COMPRUEBA TU COMPRENSIÓN:
A) Por favor, traduce al inglés esta oración del fragmento sobre el Obrero: «Los días de peleas y apuestas habían llegado a su fin.»
B) Transcribe del fragmento sobre el Obrero el tramo entre "A medida que" y "con el personal.", ambos incluidos.
C) Continúa el fragmento sobre la historia del Obrero a partir de donde termina.

FRAGMENTO DADO:
El lugar era exclusivamente para hombres, las
mujeres y los niños solo podían pasar por la puerta de Agustín Caffarena 64 (último
y actual nombre instituido en 1940 en honor al creador de la 12, mítica
hinchada de Boca, luego que la legislatura rechazara el nombre anteriormente impuesto
por los vecinos)
Con los primeros albores de la democracia y
aquel vientito de libertad soplando por las calles de Bs. As., al Obrero
comenzaron a ir los jóvenes militantes que soñaban con ser gobierno en 1983, provenientes
de los flamantes locales políticos que se abrían en el barrio. La esposa de
Marcelino y madre de sus 3 hijos comenzó a ayudar en la cocina y de apoco el
local fue concurrido por familias. Los días de peleas y apuestas habían llegado
a su fin.
A medida que los hijos de ambos iban creciendo,
se sumaban al staff, primero como lavacopas, si era necesario subidos a un
cajón de gaseosa, luego ayudantes de cocina y finalmente mozos.
Entrados los años 90 el país se fue poblando de
turistas ilustres y por algún motivo todos ellos iban a comer al Obrero. Las
paredes del lugar ya estaban pobladas de banderines de futbol, fotos con
artistas nacionales, políticos y deportistas, que los dueños solían cambiar por
una cena gratis en agradecimiento por posar con el personal.

INFORMACIÓN PROPORCIONADA:
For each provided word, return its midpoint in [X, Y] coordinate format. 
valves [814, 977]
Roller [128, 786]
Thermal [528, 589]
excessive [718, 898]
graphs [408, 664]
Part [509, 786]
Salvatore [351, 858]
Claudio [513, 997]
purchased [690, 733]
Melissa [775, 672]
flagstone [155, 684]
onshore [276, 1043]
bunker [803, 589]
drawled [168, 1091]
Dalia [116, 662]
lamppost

RESULTADOS EN ORDEN:
A) The days of fights and betting had come to an end.

B)
A medida que los hijos de ambos iban creciendo,
se sumaban al staff, primero como lavacopas, si era necesario subidos a un
cajón de gaseosa, luego ayudantes de cocina y finalmente mozos.
Entrados los años 90 el país se fue poblando de
turistas ilustres y por algún motivo todos ellos iban a comer al Obrero. Las
paredes del lugar ya estaban pobladas de banderines de futbol, fotos con
artistas nacionales, políticos y deportistas, que los dueños solían cambiar por
una cena gratis en agradecimiento por posar con el personal.

C)
Paradójicamente las fabricas iban cerrando, el
puerto dejaba su activad poco a poco y el bodegón cada vez se hacia mas popular
entre los turistas y nativos cholulos que querían cenar en la mesa donde había
estado Bono o posar junto a la foto del rey Juan Carlos de España.
En el año 2005 Marcelino dejo su lugar a Juan
Carlos su hijo, quien se encargo del bodegón con la compañía de su familia y de
Jorge Melgarejo, el fiel empleado que comenzó a trabajar con 18 años en 1962, año
en que naciera Juan Carlos.
Para ese entonces diarios como el New York
Times y The Guardian recomendaban no dejar de pasar por el lugar si se venia a
Buenos Aires, y publicaba la foto del personal junto A Tim Robins y su entonces
esposa Susan Sarandon. En la
Actualidad no hay portal gastronómico que no recomiende este
lugar, incluso las guías extranjeras.
Los hermanos Castro ya no viven, pero el lugar
sigue intacto.
El sótano esta apuntalado con vigas y el piso
hundido, las paredes hacen décadas que no se pintan, el mobiliario de la barra
tiene casi 100 años y parte de la vajilla, mesas y sillas es la misma desde
hace 60 años. Juan Carlos y su primo Pablo, tratan de no modificar nada, y
aunque cueste creerlo, eso lleva más trabajo que cambiarlo todo.
Pablo atiende con su característica casaca
Bordeaux y su blanca servilleta al hombro, te deja la carta sobre la mesa
aunque tranquilamente podes leer el menú escrito con tiza blanca en uno de los
inmensos pizarrones amurados a la pared. Cuando vuelve por el pedido podría
decirte que ya te leyó lamente y sabe exactamente que tense ganas de comer.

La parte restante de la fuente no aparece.